Wednesday, December 16, 2009

Blogging, Big meetings, and Bias

Regular blog readers may have noticed that a number of recent posts were not actually written by me (Hannah). This is part of an effort to bring a variety of new voices to the blog, and make it more truly about Women in Astronomy, rather than Hannah's Personal Blog With Some Thoughts on Women in Astronomy.

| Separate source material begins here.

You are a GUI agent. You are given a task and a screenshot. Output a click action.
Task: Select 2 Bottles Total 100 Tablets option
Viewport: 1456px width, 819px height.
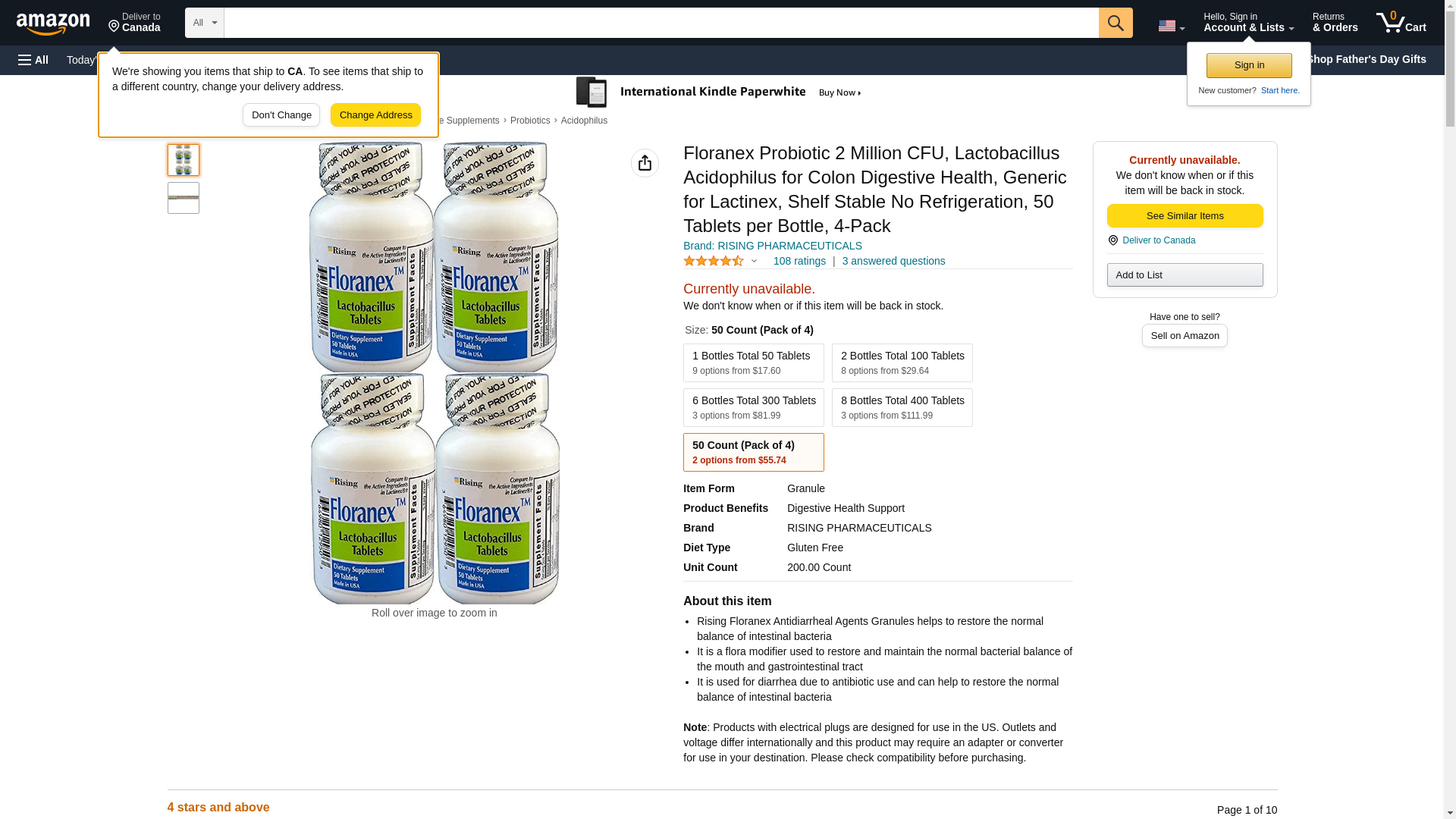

Who are these people? you might ask. We are the Committee on the Status of Women in Astronomy, and our membership can be found here. We were recently expanded from 8 members to 10. You can read our thoughts here on the blog, subscribe to our weekly newsletter AASWOMEN, and meet some of us in person at the upcoming AAS Meeting in Washington, DC. We are sponsoring a number of special sessions:
  • 208 Longitudinal Study of Astronomy Graduate Students
    Monday, Jan 04, 2010, 2:00 PM - 3:30 PM
    Virginia B

  • 221 Mentoring Astronomers: Students to Faculty I (co-sponsored with CSMA
    [Committee on the Status of Minorities in Astrononmy])
    Special Session
    Wednesday, Jan 06, 2010, 10:00 AM -11:30 AM
    Maryland A

  • 226 Mentoring Astronomers: Students to Faculty II (co-sponsored with CSMA)
    Special Session
    Wednesday, Jan 06, 2010, 2:00 PM - 3:30 PM
    Maryland A
You might also be interested in this poster session on Tuesday:
  • Public Policy Issues
    Poster Session
    Tuesday, Jan 05, 2010, 9:20 AM - 6:30 PM
    Exhibit Hall

Looking forward, one of the topics we want to bring up at the summer 2010 AAS Meeting in Miami is unconscious bias. An excerpt from our proposal:
When evaluating identical application packages, male and female University psychology professors preferred 2:1 to hire “Brian” over “Karen” as an assistant professor. When evaluating a more experienced record (at the point of promotion to tenure), reservations were expressed four times more often when the name was female. This unconscious bias has a repeated negative effect on Karen’s career. Ref: Steinpreis, Anders, & Ritzke (1999) Sex Roles, 41, 509.

I bring this up now because this story of the writer James Chartrand revealing herself (himself?) to be actually a woman has been all over the internets (h/t: Feministing). The upshot of the story is that she struggled for a while trying to earn a living as a writer under her real name, but as soon as she adopted a male pseudonym, she started earning real money. This is a 21st century story, mind you, not George Eliot's of the 19th.

So, when it comes to publishing scientific papers then, is it better to publish under your initials to hide your gender, or not? Personally, I chose to publish under my full, real name. Part of this was motivated by an arrogant desire on my own part to show the world that women can do excellent science. Has this come true, or has this hurt me in the end? I may never know for sure, but knowing that bias is alive and well in the world certainly has me concerned.